* [WORK TASK]:
In the passage on Wheeling's water issues that follows, when and where does the Wheeling Creek Watershed Alliance meet?

* [PASSAGE]:
The Wheeling Creek Watershed Alliance is a new organization with the goal of improving the water quality along Wheeling creek—which drains approximately 300 sq miles in West Virginia and Pennsylvania, and flows past many fracking sites, former and current mines, and agricultural sites. The group has five years of chemical analysis of the watershed–gathered by James Wood of West Liberty University. The group meets on the last Thursday, 3:15 PM, of the month at the Water Pollution Control Division.
While many don’t think of them often, the Water Pollution Control Division (WPCD) of Wheeling plays an important role in the City of Wheeling–they process our waste water before it is discharged into the Ohio River. Employees from the WPCD had an interactive booth showing citizens how our wastewater system works. They were also present to inform the public about the dangers of dumping oil down the sink and flushing ‘flushable’ wipes, makeup wipes, paper towels–which cause home sewage lines to backup and fail.
The WPCD facility in Center Wheeling is designed to process 30 to 35 million gallons of wastewater. What many do not know is that the treatment plant processes wastewater from communities as far north as Warwood and Clearview, as far south as Benwood, and as far east as the Highlands. On April 24 the WV Supreme Court of Appeals sided with the City of Wheeling against the City of Benwood and the WV Public Service Commission allowing the city to raise sewer rates—funding desperately needed to modernize the plant.
Dr Darrin Cox—Northern Mountain Party State Executive Committee Representative—was excited to speak with me at the Earth Day block party. Cox said that the Mountain Party—affiliated with the national Green Party—is the “only party in West Virginia that has historically cared about the environment,” citing poor water and air quality in the state. “As long as big corporations fund [major parties] they turn a blind eye to [pollution concerns].

* [PROVIDED RECORDS]:
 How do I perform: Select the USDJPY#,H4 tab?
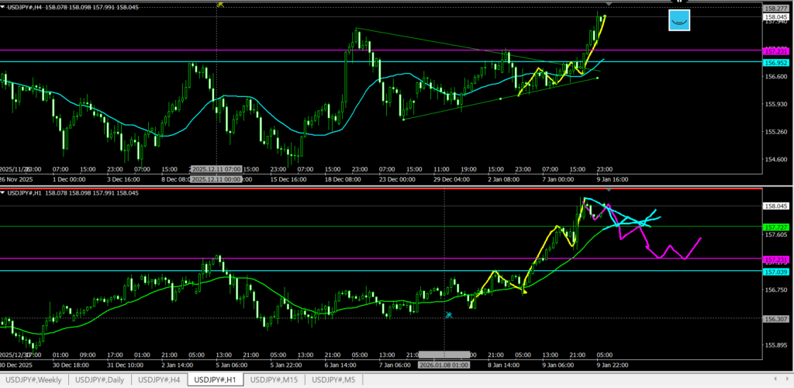(x=161, y=379)
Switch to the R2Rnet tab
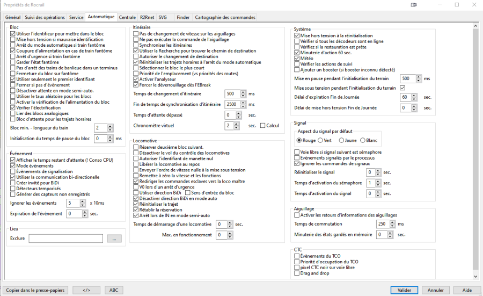This screenshot has height=296, width=483. click(147, 17)
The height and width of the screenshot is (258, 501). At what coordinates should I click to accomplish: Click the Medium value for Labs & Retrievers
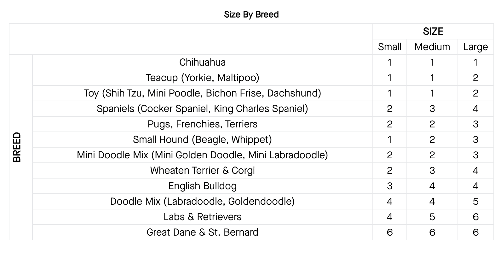click(432, 217)
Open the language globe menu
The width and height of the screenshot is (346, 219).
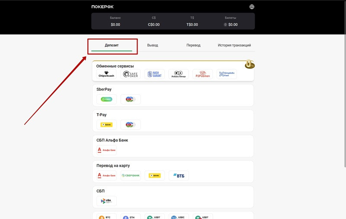click(252, 7)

* [WRITTEN SOLUTION]:
It meets at 3:15 PM on the last Thursday of the month at the Water Pollution Control Division.